Producer: Landaff Creamery
Where: Landaff, New Hampshire
Being back in Southern California this week meant we would look for a Southland cheesemonger who would bring us something new and exciting. We found one surprisingly close to my place of work and after braving the congestion of the Los Angeles freeways for a bit we walked through the door of the Cheesemongers of Sherman Oaks and met Chaz, who cuts a dapper figure at the cheese and cured meats counter with a fabulous moustache and a crisp striped apron. The shop is airy, well-lit and clean-looking. The cheeses and the meats and the cutting boards made of olivewood or slate and the meticulously written signs in the cases make the place a delight to behold, and it does make you want to try if not buy, well, pretty much everything they have on offer. We settled for a piece of Bolivian chocolate that seemed a steal at something like $7, some incredibly flavorful cured meats and a piece of Landaff cheese.

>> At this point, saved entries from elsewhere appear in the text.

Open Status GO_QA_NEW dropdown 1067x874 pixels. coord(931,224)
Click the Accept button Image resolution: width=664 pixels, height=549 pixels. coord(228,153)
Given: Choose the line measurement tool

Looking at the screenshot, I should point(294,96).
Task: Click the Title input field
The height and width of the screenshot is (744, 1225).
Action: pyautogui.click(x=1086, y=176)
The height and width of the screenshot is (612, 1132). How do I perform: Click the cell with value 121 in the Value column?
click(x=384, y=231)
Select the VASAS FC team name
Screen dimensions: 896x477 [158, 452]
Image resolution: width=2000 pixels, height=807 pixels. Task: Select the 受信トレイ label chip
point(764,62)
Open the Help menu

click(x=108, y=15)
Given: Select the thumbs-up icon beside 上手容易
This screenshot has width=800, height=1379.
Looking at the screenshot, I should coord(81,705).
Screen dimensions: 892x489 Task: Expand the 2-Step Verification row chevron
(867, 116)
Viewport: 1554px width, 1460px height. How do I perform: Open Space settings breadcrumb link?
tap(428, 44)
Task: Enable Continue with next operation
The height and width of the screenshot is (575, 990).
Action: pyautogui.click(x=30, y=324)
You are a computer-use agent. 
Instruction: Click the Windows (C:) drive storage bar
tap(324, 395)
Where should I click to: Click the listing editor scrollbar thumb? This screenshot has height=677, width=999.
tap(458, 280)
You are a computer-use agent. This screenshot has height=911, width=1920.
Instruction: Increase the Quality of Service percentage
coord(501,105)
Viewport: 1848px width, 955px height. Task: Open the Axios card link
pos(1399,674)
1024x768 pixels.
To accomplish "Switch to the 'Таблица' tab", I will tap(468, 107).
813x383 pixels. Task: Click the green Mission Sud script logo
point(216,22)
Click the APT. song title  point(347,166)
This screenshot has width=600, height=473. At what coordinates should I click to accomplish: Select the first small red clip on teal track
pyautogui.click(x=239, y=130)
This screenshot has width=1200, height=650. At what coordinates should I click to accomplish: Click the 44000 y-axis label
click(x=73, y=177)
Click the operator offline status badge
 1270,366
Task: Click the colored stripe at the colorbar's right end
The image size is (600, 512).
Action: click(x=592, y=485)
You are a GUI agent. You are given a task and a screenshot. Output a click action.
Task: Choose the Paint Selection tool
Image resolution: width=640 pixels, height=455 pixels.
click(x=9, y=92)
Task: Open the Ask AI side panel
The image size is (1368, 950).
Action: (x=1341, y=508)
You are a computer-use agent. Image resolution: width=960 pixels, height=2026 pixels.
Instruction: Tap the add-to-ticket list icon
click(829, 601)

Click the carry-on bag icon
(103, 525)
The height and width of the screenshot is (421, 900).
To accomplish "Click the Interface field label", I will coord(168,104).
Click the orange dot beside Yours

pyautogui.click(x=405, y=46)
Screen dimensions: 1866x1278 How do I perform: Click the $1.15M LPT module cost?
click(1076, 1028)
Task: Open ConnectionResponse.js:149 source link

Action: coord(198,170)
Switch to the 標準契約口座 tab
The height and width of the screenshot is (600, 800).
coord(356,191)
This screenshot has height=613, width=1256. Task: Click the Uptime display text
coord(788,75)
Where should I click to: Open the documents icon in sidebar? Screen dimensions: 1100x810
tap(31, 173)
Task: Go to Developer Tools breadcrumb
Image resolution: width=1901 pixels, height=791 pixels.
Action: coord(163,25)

Landaff is a town of a little over 400 souls in New Hampshire and if you google it, you can see that the Landaff Creamery is the most important business in town. The New Hampshire cheesemakers, knowing that their town’s name comes from the eponymous town in Wales, found their inspiration across the Atlantic and used a recipe from there. Our cheese had a beautiful clean natural rind and a buttery yellow color with a little white mottle. The cheese itself reminded me vaguely of cheddar, but it was more flavorful and complex. Despite the fact that it is a raw milk cheese the flavor doesn’t linger much in your mouth – it is a clean dismount, if you will. Charlie went to school one day with a turkey & cheese sandwich with a lot of Landaff and he was a very happy camper. I ate most of it in thick slices as an evening snack. It is a cheese that plays well with others, and it can go with pretty much anything, although I would not combine it with heavy red wines. In fact, I will have a beer with my next chunk of Landaff.